Background: High platelet reactivity (HPR) under treatment with clopidogrel or aspirin is associated with adverse outcome. We aimed to investigate whether high platelet reactivity (HPR) to both aspirin and clopidogrel is a stronger predictor of adverse events compared to isolated HPR to clopidogrel or aspirin.
Methods: In this prospective cohort study platelet reactivity to adenosine diphosphate (ADP) and arachidonic acid (AA) was assessed by Multiple Electrode Aggregometry (MEA) in 403 patients undergoing percutaneous coronary intervention. The rates of the composite of cardiac adverse events (acute coronary syndrome, stent thrombosis, stroke, death and revascularization) were recorded during 12-month follow-up.

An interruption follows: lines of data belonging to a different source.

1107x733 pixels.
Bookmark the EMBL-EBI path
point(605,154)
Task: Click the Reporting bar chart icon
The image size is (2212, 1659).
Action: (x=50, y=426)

Results: The composite endpoint of cardiovascular adverse events occurred more often in patients with high platelet reactivity (HPR) to both agonists ADP and AA (37.5%) than in those with isolated HPR to ADP (33.3%), AA (25.6%) or without any HPR (18.6%; p=0.003). Classification tree analysis indicated that any HPR emerged as an independent predictor influencing outcome, which was associated with a 1.75 higher risk of cardiac adverse events (OR=1.75: 95%CI=1.1-2.9). Interestingly, the predictive value of HPR tended to be greater among patients with diabetes mellitus (OR=2.18; 95%CI=1.20-3.95). C-reactive protein and diabetes mellitus were independent predictors of high platelet reactivity to both agonists.
Conclusions: Dual low responsiveness to clopidogrel and aspirin is a strong predictor of cardiac adverse events, especially in patients with diabetes mellitus, which underlines the need for personalized antiplatelet treatment.